(Records from a data source)
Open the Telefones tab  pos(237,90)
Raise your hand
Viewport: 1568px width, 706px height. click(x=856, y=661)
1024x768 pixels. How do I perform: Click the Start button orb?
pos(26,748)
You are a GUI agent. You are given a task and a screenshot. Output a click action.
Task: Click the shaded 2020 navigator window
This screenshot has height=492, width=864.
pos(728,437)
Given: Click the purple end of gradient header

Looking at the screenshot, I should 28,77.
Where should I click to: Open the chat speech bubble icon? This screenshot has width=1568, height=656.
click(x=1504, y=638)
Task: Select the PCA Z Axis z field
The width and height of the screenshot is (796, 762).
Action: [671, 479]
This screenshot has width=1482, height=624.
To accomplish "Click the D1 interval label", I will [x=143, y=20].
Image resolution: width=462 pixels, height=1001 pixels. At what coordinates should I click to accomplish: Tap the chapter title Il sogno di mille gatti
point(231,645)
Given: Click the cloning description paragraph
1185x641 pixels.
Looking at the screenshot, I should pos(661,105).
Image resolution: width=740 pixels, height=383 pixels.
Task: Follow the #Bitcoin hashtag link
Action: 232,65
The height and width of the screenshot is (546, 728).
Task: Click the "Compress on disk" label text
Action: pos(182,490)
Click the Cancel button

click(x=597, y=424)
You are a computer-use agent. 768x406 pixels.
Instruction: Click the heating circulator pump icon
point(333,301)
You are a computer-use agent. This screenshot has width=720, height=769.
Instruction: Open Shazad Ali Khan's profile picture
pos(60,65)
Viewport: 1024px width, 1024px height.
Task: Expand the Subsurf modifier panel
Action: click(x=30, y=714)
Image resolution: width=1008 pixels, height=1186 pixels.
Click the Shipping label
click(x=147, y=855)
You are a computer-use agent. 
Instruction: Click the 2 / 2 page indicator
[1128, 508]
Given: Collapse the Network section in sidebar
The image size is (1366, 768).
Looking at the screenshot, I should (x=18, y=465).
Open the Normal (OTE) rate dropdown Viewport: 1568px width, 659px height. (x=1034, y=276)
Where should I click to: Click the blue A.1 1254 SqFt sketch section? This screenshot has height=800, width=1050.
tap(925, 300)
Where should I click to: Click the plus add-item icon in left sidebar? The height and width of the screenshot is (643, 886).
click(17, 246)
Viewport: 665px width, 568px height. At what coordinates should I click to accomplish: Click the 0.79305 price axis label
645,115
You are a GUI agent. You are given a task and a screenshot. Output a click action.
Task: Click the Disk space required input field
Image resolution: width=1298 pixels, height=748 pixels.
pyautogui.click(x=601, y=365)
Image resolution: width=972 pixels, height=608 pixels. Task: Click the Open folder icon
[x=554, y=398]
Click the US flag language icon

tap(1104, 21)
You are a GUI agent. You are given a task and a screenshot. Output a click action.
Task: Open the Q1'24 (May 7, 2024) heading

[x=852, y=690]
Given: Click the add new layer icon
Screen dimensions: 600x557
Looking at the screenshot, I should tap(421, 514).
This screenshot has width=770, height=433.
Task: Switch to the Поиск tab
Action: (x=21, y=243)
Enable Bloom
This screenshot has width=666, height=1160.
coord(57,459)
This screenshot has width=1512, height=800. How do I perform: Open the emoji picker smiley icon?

WHAT THE EXERCISE ASKS
Write out once more the lines above beginning at the line with "Enable Bloom"; continue through the final line and stop there.

SOLUTION BELOW
Enable Bloom
This screenshot has width=666, height=1160.
coord(57,459)
This screenshot has width=1512, height=800. How do I perform: Open the emoji picker smiley icon?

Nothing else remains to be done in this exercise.